Бога церковного Чехов потерял еще в юности. Этому очень помогло то, что Антона Павловича (и его братьев) воспитывали «в страхе Божьем». Обязательное отбывание молитвенных повинностей оказало действие прямо противоположное тому, какого добивались родители. Позже, уже взрослым человеком, Чехов об этом писал так: «Религии теперь у меня нет. Когда, бывало, я и мои два брата среди церкви пели „Да исправится“, – на нас все смотрели с умиленьем и завидовали моим родителям, мы же в это время чувствовали себя маленькими каторжниками».
Потерявши церковную религию, какую-то другую Чехов нашел еще не скоро: он долго жил безо всякого Бога, безо всякой веры. Первый период его литературной работы, вплоть до средины 80-х годов, прошел в том, что он «скакал как молодой теленок, выпущенный на простор, смеялся сам, смешил других» (из писем Чехова). И только во второй половине 80-х годов происходит в нем резкий переворот, только тут он впервые серьезно задумывается над жизнью, над смыслом жизни, над смертью. Впервые в том, что он пишет, появляется острый привкус горечи, тоски, неудовлетворенности. Уже в «Счастье» и в «Степи» залитая солнцем ширь омрачается по временам, как тенью от крыльев летящей птицы, – мыслью о смерти, и тогда «сущность жизни представляется отчаянной, ужасной». В «Скучной истории» эта легкая, мелькающая тень – вырастает уже в темную, безнадежную, давящую тучу.

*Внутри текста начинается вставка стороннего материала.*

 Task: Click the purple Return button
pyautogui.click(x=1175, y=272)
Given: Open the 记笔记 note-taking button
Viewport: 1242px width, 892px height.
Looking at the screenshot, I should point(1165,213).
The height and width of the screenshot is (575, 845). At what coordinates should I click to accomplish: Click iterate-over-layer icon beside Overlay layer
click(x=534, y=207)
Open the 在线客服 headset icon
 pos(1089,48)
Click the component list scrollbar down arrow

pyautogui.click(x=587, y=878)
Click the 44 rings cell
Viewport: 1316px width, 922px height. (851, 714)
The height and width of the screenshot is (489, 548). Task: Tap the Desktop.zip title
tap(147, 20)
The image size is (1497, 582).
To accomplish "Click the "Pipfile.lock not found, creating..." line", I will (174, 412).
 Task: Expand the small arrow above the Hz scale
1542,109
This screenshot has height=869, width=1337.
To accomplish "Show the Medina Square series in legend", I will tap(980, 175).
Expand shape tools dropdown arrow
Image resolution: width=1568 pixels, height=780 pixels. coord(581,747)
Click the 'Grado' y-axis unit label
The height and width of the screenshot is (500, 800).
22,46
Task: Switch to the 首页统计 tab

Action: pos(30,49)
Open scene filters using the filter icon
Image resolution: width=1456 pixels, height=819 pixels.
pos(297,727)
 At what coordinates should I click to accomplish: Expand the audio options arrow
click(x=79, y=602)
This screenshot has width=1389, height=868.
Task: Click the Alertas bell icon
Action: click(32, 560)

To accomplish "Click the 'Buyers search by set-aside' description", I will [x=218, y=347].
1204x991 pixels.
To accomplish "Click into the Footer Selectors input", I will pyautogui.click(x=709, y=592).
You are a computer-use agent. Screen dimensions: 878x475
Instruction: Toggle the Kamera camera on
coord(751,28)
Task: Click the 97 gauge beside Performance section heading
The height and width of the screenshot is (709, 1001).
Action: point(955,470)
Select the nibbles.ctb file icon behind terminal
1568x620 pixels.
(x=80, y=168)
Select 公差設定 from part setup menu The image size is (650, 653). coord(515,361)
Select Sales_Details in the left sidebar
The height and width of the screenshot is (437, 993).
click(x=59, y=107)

И не только эту смерть увидел теперь Чехов: увидел он и другую, быть может, еще более мучительную медленную смерть – увидел тысячи заживо погребенных в болоте пошлой и мелкой обыденной жизни. С искусством опытного врача, по тончайшим, почти неуловимым признакам открывающего в пациенте смертельную болезнь, – отыскивает Чехов пошлость там, где на первый взгляд жизнь идет так, как будто мирно и благополучно («Учитель словесности», «Попрыгунья», «Моя жизнь», «Ионыч», позже «Невеста»). В «Черном монахе» – он определенно решает смерть лучше обыденной тусклой жизни.